* begin EXTRACTED RECORDS *
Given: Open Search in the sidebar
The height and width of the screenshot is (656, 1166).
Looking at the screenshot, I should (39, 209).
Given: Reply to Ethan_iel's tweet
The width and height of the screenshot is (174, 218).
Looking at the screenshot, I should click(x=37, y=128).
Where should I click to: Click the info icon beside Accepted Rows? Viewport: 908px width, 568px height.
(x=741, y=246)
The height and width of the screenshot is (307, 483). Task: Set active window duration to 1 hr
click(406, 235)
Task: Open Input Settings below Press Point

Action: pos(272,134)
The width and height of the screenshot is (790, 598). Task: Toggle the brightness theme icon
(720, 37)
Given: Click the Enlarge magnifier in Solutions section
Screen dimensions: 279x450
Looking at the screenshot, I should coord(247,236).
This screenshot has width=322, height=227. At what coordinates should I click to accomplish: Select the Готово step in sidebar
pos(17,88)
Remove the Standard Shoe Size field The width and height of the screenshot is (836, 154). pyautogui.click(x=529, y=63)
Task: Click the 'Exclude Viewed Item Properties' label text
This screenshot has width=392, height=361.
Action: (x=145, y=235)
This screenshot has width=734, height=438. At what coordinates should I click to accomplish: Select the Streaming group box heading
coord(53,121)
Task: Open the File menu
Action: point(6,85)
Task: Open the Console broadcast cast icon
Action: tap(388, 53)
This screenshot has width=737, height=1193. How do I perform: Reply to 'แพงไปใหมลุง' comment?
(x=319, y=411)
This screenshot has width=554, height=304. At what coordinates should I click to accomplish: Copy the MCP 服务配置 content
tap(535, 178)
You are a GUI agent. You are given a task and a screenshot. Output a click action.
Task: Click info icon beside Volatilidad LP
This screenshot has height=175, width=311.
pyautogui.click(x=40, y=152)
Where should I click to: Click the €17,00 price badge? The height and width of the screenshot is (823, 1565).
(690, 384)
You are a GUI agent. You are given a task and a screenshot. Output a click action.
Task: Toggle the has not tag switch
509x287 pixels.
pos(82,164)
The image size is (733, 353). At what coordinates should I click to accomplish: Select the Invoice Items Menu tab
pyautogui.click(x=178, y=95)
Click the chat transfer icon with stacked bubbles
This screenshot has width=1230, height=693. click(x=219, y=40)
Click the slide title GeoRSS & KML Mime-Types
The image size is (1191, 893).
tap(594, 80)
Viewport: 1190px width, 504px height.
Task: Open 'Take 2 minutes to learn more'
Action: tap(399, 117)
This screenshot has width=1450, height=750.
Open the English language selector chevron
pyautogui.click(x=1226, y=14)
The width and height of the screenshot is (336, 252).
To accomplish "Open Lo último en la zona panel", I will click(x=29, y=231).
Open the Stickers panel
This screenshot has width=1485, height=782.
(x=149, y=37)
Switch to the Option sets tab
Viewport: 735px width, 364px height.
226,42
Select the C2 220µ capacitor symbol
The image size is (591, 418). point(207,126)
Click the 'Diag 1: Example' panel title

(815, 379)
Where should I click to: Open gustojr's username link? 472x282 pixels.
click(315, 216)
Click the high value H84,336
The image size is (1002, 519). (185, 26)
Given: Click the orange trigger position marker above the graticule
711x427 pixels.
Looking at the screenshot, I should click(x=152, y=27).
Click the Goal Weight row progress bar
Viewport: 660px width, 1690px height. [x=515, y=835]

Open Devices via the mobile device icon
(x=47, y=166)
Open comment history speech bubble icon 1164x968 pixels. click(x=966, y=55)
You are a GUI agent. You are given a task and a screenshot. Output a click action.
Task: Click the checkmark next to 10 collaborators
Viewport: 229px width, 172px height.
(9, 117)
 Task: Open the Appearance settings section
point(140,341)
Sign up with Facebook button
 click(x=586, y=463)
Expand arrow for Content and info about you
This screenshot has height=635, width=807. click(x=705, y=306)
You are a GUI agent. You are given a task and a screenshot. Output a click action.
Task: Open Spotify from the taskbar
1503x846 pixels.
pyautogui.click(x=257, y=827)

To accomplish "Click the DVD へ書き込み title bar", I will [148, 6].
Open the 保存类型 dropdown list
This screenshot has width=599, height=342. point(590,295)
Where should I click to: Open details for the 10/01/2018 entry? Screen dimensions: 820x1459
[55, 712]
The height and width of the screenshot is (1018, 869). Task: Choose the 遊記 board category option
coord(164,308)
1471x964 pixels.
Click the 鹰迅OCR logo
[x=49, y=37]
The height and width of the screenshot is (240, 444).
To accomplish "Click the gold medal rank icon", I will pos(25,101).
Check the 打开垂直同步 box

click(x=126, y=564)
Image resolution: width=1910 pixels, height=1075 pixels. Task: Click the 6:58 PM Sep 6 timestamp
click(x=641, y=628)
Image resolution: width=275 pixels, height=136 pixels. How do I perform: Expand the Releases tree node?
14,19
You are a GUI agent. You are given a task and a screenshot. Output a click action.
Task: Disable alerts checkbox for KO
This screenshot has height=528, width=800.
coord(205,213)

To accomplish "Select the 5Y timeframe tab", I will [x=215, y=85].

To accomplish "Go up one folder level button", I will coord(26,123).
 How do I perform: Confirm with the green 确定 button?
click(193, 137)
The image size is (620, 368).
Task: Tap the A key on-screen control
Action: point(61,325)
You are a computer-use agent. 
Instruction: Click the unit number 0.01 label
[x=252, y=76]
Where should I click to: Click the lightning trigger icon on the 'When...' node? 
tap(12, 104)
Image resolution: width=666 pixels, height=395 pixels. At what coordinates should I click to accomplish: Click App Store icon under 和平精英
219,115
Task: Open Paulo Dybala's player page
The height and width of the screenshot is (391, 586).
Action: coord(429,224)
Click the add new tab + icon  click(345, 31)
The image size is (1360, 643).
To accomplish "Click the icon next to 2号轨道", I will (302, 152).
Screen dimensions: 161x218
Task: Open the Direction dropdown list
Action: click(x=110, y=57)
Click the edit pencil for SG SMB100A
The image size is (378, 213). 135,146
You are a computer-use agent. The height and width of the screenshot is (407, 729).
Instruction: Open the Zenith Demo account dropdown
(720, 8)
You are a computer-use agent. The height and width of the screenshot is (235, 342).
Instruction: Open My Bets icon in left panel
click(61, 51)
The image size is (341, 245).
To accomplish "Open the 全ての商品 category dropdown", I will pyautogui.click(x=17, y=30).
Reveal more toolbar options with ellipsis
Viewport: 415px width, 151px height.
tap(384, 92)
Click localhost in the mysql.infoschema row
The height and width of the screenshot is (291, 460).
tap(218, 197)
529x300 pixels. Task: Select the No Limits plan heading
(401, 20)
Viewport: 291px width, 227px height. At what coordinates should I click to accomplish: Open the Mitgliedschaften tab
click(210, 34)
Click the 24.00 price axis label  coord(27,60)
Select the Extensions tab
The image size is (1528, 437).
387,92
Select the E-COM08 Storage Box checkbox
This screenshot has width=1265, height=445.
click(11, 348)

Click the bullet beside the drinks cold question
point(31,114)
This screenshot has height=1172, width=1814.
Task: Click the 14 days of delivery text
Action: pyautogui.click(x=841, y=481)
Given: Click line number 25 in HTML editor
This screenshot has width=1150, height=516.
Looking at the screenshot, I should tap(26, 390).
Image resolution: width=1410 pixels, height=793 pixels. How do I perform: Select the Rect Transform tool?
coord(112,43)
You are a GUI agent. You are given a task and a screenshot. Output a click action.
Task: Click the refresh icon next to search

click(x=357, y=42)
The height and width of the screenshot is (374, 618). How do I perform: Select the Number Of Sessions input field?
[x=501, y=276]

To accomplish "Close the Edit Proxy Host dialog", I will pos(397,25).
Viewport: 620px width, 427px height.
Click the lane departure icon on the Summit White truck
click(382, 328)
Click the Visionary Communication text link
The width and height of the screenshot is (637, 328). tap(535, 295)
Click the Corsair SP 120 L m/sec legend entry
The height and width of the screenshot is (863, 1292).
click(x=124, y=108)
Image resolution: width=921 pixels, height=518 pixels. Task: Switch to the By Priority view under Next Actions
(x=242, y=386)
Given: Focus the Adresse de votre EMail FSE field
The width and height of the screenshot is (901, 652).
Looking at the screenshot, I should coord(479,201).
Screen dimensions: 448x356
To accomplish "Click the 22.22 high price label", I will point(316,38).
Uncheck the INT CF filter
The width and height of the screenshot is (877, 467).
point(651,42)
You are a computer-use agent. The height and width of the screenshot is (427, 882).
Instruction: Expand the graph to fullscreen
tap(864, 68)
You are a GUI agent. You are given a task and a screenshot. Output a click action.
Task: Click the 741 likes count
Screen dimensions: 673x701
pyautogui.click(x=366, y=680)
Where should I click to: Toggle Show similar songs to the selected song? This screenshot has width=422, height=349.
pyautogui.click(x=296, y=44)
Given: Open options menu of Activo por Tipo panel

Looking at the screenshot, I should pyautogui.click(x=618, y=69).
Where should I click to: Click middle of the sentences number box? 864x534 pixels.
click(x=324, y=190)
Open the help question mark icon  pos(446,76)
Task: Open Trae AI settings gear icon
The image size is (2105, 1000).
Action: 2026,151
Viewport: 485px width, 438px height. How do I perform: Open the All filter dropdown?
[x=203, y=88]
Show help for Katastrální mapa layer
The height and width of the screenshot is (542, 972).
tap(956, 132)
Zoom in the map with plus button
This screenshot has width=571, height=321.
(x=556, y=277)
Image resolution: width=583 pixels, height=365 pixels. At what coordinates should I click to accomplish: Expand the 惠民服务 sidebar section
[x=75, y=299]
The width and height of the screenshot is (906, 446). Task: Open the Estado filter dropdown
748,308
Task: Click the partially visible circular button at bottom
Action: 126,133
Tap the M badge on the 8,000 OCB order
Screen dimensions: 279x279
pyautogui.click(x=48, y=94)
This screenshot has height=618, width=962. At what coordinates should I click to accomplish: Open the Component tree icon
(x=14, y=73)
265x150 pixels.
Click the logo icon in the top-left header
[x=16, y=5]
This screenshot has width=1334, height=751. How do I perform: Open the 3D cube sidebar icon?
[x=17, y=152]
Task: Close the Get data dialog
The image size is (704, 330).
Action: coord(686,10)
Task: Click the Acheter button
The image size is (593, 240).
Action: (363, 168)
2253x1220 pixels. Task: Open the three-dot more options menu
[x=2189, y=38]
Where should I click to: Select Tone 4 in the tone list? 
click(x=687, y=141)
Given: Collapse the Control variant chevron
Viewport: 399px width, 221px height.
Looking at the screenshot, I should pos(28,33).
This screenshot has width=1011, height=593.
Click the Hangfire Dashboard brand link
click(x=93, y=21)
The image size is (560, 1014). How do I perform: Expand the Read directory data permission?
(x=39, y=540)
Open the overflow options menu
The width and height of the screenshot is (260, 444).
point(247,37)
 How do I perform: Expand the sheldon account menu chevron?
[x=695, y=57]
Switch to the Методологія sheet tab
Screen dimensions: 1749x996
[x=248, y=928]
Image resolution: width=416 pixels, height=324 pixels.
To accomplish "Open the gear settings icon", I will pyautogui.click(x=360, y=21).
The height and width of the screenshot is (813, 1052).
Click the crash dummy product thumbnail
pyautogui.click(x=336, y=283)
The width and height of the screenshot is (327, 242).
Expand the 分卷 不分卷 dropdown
* end EXTRACTED RECORDS *
[YOUR OBJECTIVE] Copy the data above verbatim, from the line containing "Viewport: 291px width, 227px" through the line containing "click(11, 348)", including both of those lines.

[EXERCISE ANSWER]
Viewport: 291px width, 227px height. At what coordinates should I click to accomplish: Open the Mitgliedschaften tab
click(210, 34)
Click the 24.00 price axis label  coord(27,60)
Select the Extensions tab
The image size is (1528, 437).
387,92
Select the E-COM08 Storage Box checkbox
This screenshot has width=1265, height=445.
click(11, 348)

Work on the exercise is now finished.